Stability, elastic and electronic properties of palladium nitride

• Published in: Journal of physics. Condensed matter Vol. 22; no. 1; pp. 015404 - 015404 (6)
• Main Authors: Chen, W, Tse, J S, Jiang, J Z
• Format: Journal Article
• Language: English
• Published: Bristol IOP Publishing 13.01.2010; Institute of Physics
• Subjects: Condensed matter: electronic structure, electrical, magnetic, and optical properties; Condensed matter: structure, mechanical and thermal properties; Elasticity, elastic constants; Electron density of states and band structure of crystalline solids; Electron states; Exact sciences and technology; Inorganic compounds; Mechanical and acoustical properties of condensed matter; Mechanical properties of solids; Other inorganic compounds; Physics; Structure of solids and liquids; crystallography; Structure of specific crystalline solids; Palladium nitride; Band structure; Elastic constants; Pressure effects; Semiconductor materials; Thermodynamic stability; Phonon density of states; Electronic density of states; High pressure; Phonon dispersion; Density functional method; Polymorphism; Crystal structure
• ISSN: 0953-8984; 1361-648X
• DOI: 10.1088/0953-8984/22/1/015404

The crystal structure, stability, elastic constants and electronic properties of PdN(2) for four polymorph structures: pyrite, marcasite, CoSb(2) and ST(AA), have been investigated using first-principles calculations.

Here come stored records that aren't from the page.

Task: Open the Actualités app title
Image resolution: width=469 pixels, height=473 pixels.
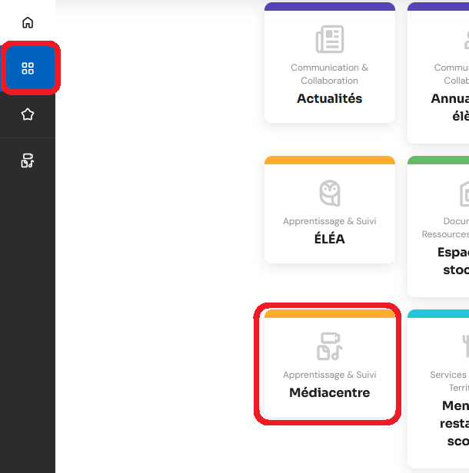Action: point(329,98)
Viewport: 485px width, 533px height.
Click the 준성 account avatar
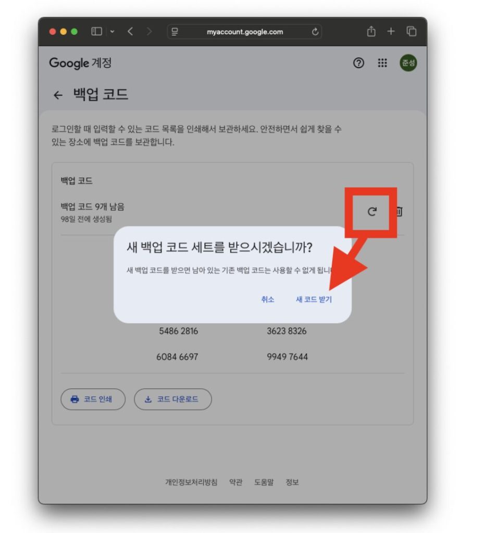(x=408, y=63)
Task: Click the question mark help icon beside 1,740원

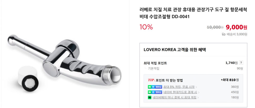Action: click(x=241, y=63)
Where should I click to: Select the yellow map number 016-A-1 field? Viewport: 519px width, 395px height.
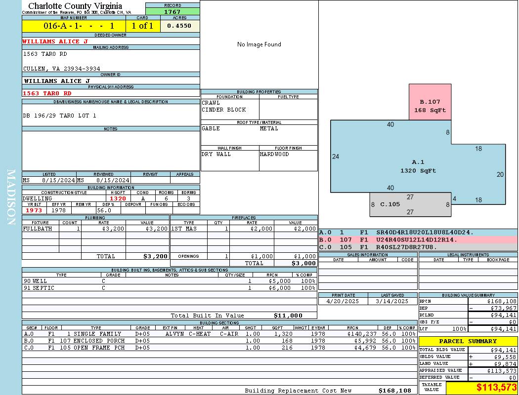tap(74, 26)
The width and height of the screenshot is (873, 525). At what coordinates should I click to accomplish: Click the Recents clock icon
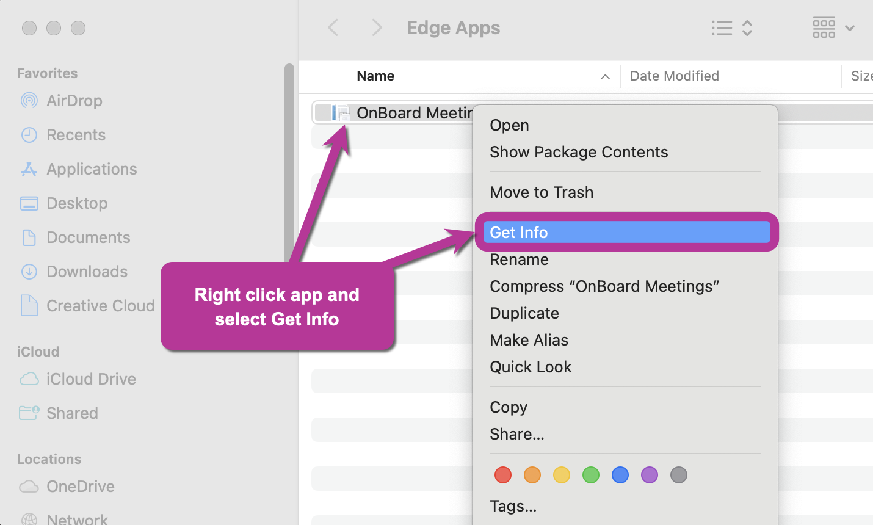[x=29, y=135]
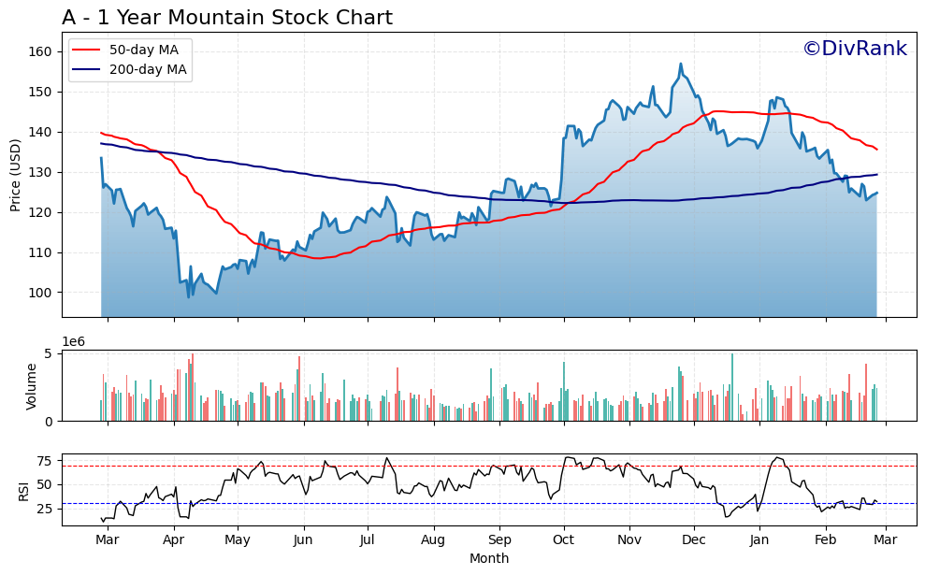925x575 pixels.
Task: Click the chart title text
Action: (x=227, y=16)
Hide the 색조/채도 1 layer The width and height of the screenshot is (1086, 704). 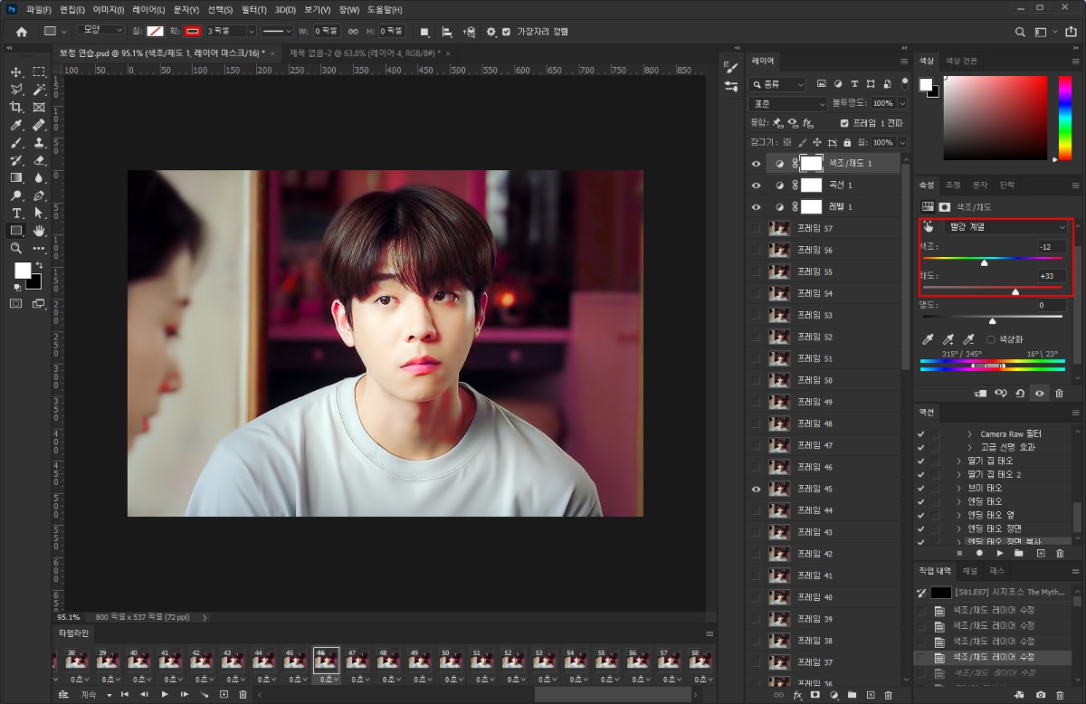point(757,164)
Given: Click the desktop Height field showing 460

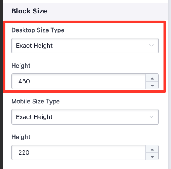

At zero pressure all four polymorphs are metallic and thermodynamically unstable but mechanically stable. Pyrite PdN(2) is found to be the lowest energy phase. It is metallic at ambient pressure but becomes a semiconductor at pressures higher than 18 GPa. The calculated phonon band structures of pyrite PdN(2) show the structure is dynamically stable up to 60 GPa. Good agreement between calculated and observed Raman frequencies was found, indicating that the recently synthesized palladium nitride at high pressure is likely to have a pyrite structure.